J'emmerde le fait divers

jean-fabien75

"Le fait divers fait diversion" - Bourdieu

Bon allez, aujourd’hui, j’ai décidé de prendre un risque. Comme ça, sur un coup de mauvaise tête (mon masque préféré). Cela fait plusieurs semaines, à travers quelques articles d’une misogynie mollement assumée, que je m’acharne sur ces êtres sans défense que sont les femmes – bien qu’un coup de rouleau à pâtisserie asséné correctement ne doit pas être des plus agréable –, eh bien disons que là, tout de suite, je change de cible, je me réoriente, je réajuste mon viseur (surtout que si je continue à me mettre toute la population féminine à dos, ça va devenir coton de fucker comme diraient les québécois).

Quel est l’objet de mon désespoir ?
La France mes chères lectrices, la France. Et c’est là que se situe le risque tu l’as bien compris : se mettre à dos quelques millions de français (même si ce sont globalement des gros beaufs) n’est pas entreprise aisée. J’aimerais bien être le super-héros de la polémique, le Harry Potter du débat, qui ferait disparaître les tentions rhétoriques d’un coup de baguette oratoire magique, mais je ne suis que moi, Jean-Fabien auteur sans succès (ni avec les livres, ni avec les femmes).
Imagine donc ce qui va advenir de ma pauvre petite personne sous pseudonymat : ne plus pouvoir se promener dans la rue sans se prendre un œuf avec la coquille autour dans la tronche, ne plus pouvoir profiter de son profil public Facebook sans se faire insulter à la moindre vanne foireuse, ne plus avoir le droit ne serait-ce que d’ouvrir la bouche à un dîner entre amis (sauf pour avaler), c’est de tout cela que sera constitué mon futur immédiat si je continue cet article qui peine à démarrer (c’est bien simple on dirait ma première voiture, une super 5 Five blanche – elle a mal fini, elle aussi, dans un nuage de vapeur d’eau et une vieille odeur de poisson du mois précédent au milieu de la place de la Concorde).

Heureusement que je suis affublé de ce satané pseudo, comme ça ils ne pourront jamais me retrouver. Le courage a des limites quand même. Et puis, c’est que j’ai une fille à nourrir moi (sans compter mes poissons rouges, ajouté au fait que je ne désespère pas de trouver une femme un jour – d’ailleurs si tu m’entends, je vais pas rentrer très tôt ce soir).


Mais encore ?
C’est vrai, venons-en au cœur du sujet, c’est bien beau de parler de ma vie de famille et de mes animaux domestiques, mais ça risque juste de les endormir, ces français qui me navrent.
Alors voilà. Depuis quelques temps, Facebook est devenu une sorte de défouloir pour beaufs où il ne fait pas bon essayer de tempérer les propos, voire même de simplement dire que l’on s’en fout. On se doit d’avoir une opinion, absolument. C’est vital, sous peine d’être traité de la pire des insultes (j’imagine que ça doit être un truc genre « gauchiste »), ou pire de se voir accusé de vivre dans le monde des bisounours (dans le monde des bisounours, personne ne peut être encarté à l’UMP, ce parti n’existe pas).

*CONSIGNE:* Recopiez mot pour mot le passage du billet sur le fait divers ci-dessus, depuis « Bon allez, aujourd’hui, j’ai » jusqu'à « diraient les québécois). » inclus.

*DONNÉES ENREGISTRÉES:*

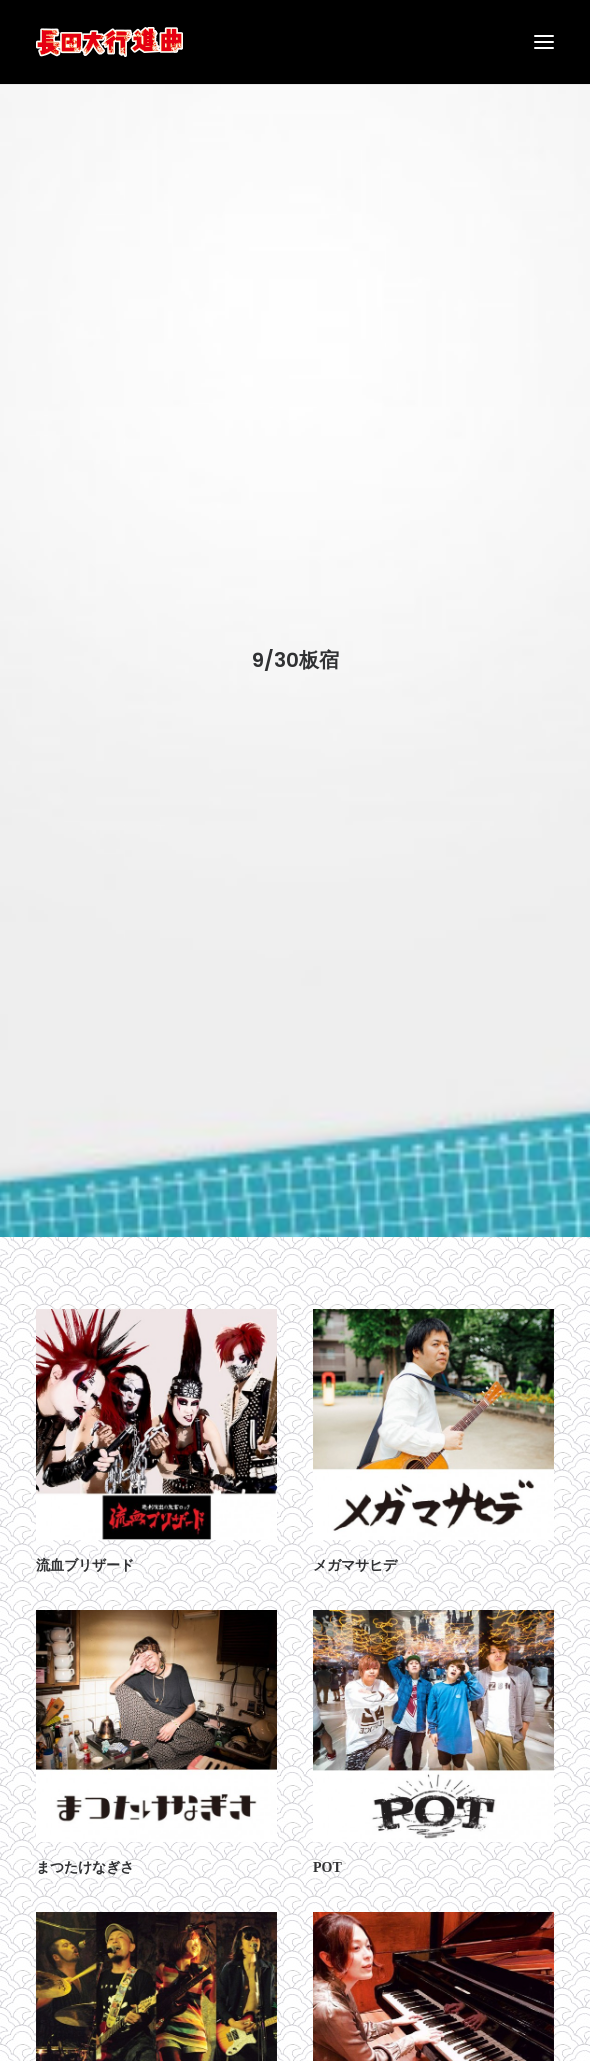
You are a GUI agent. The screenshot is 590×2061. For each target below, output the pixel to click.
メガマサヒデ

*RÉSULTAT ATTENDU:*
Bon allez, aujourd’hui, j’ai décidé de prendre un risque. Comme ça, sur un coup de mauvaise tête (mon masque préféré). Cela fait plusieurs semaines, à travers quelques articles d’une misogynie mollement assumée, que je m’acharne sur ces êtres sans défense que sont les femmes – bien qu’un coup de rouleau à pâtisserie asséné correctement ne doit pas être des plus agréable –, eh bien disons que là, tout de suite, je change de cible, je me réoriente, je réajuste mon viseur (surtout que si je continue à me mettre toute la population féminine à dos, ça va devenir coton de fucker comme diraient les québécois).